▶ [PROBLEM] In the material below, the lines between the one holding "Click the tweet" and the one holding "This screenshot has width=1210, height=886.", inclusive, are to be set down word for word. Pictures stay out.
::: INFORMATION SHOWN :::
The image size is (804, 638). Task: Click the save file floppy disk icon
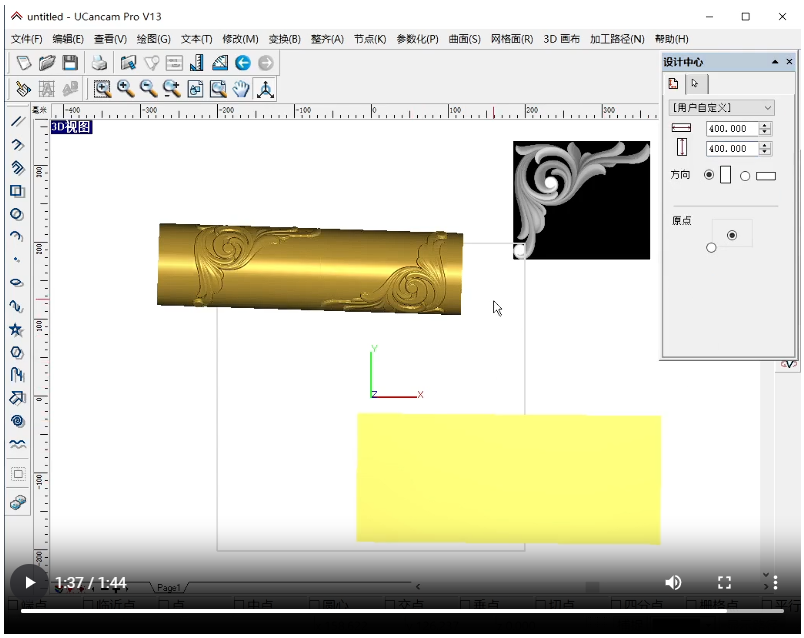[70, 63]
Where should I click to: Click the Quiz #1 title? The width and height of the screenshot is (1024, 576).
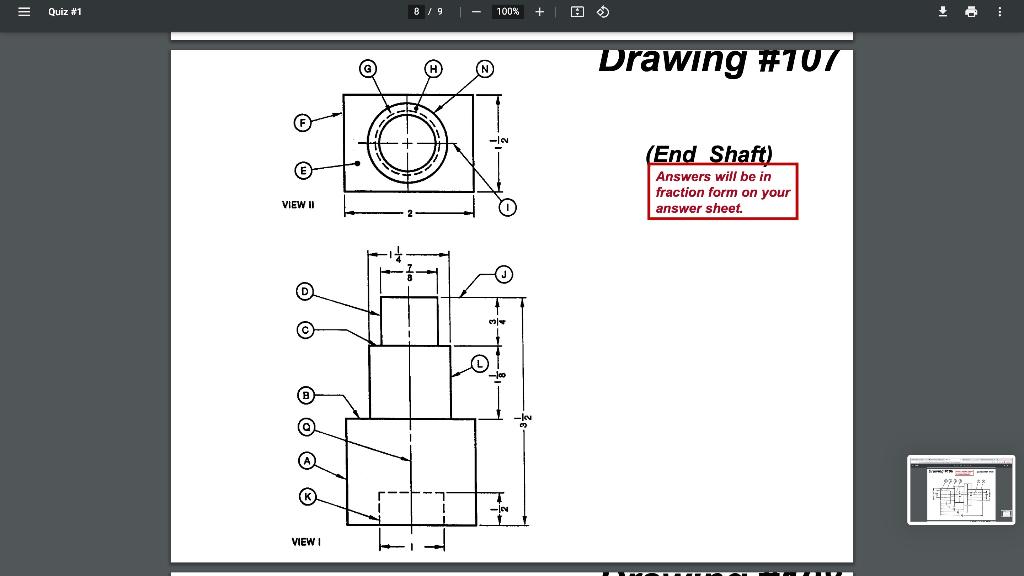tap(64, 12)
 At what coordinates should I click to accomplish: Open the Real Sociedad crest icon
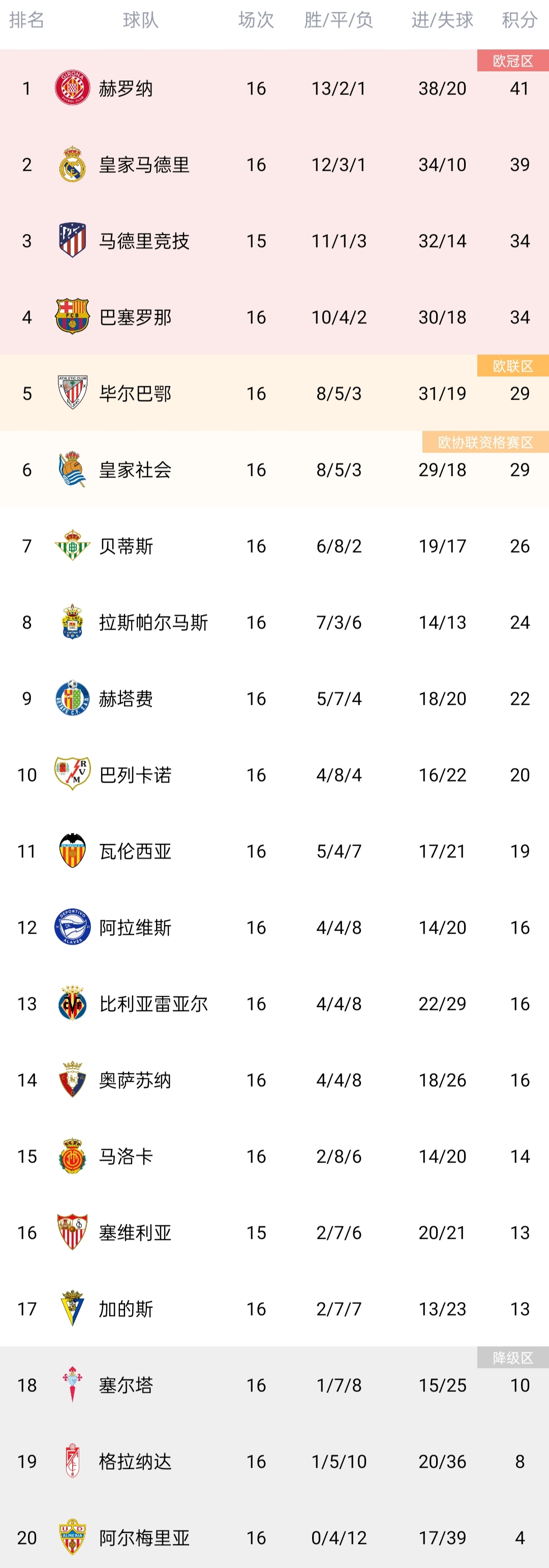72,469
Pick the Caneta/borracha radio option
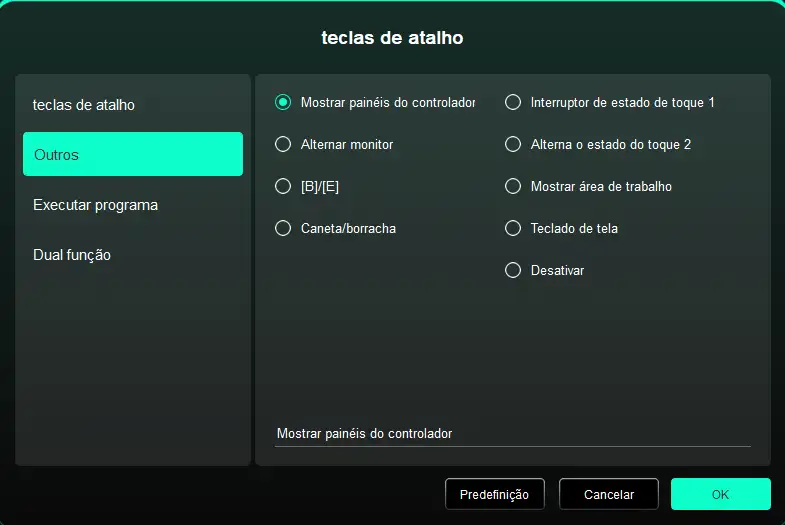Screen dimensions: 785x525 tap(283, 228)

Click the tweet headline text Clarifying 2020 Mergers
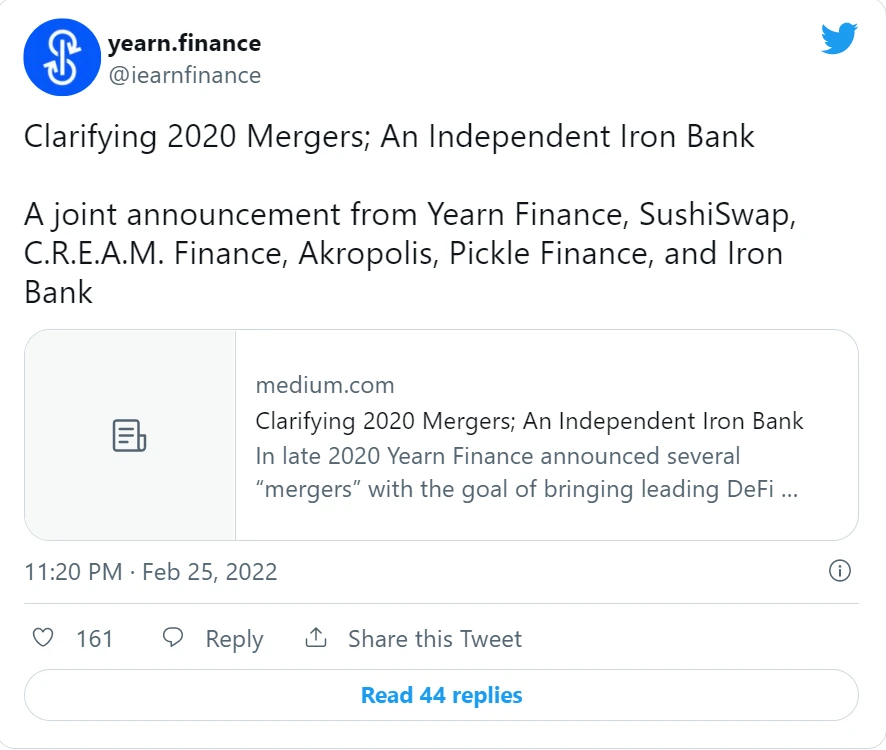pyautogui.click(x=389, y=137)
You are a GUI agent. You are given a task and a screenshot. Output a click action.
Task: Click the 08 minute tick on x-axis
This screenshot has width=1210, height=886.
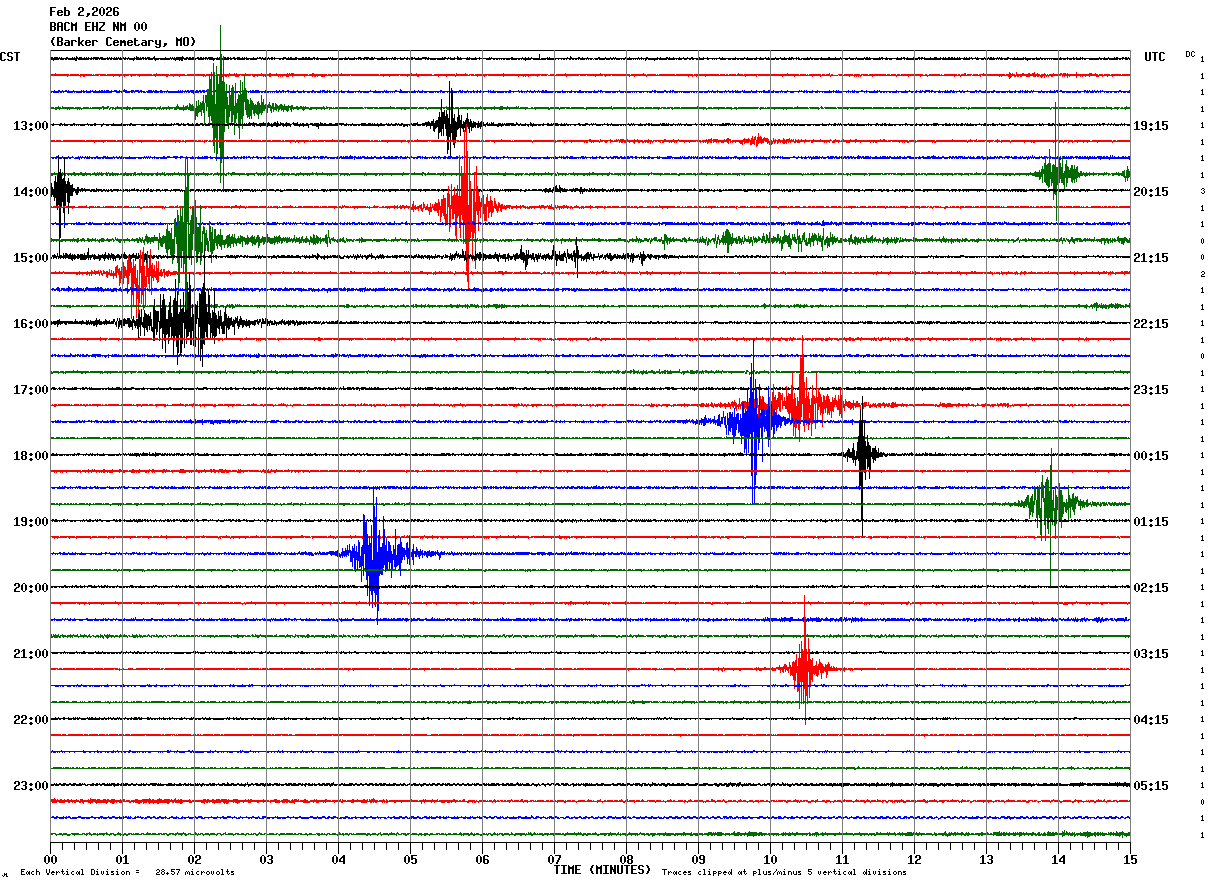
:::
::: INFORMATION SHOWN :::
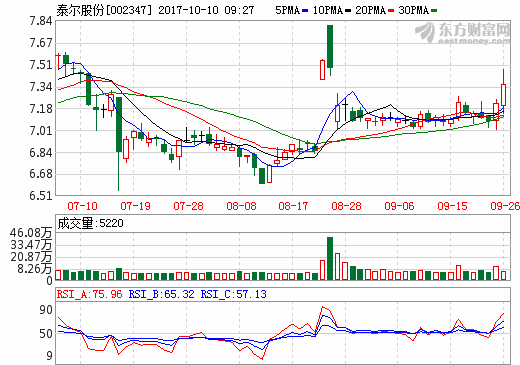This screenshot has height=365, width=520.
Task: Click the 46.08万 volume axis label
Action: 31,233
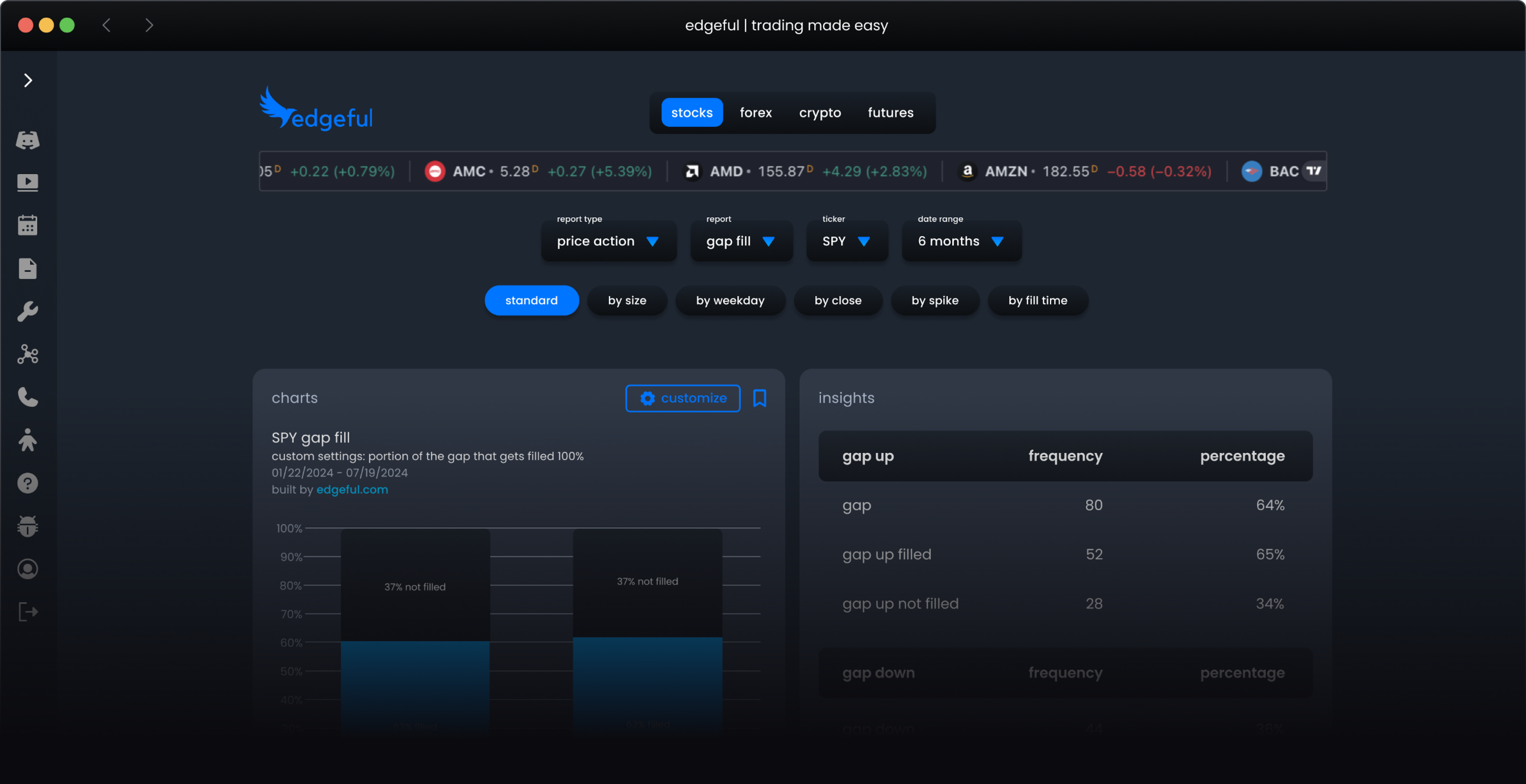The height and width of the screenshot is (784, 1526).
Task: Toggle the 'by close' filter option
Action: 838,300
:::
::: INFORMATION SHOWN :::
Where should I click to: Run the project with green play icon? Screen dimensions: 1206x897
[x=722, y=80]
:::
▶ [WORKED SOLUTION]
Click the tweet headline text Clarifying 2020 Mergers
pyautogui.click(x=389, y=137)
You are a GUI agent. You are given a task and a screenshot. Output a click action.
Task: Click the 08 minute tick on x-axis
This screenshot has width=1210, height=886.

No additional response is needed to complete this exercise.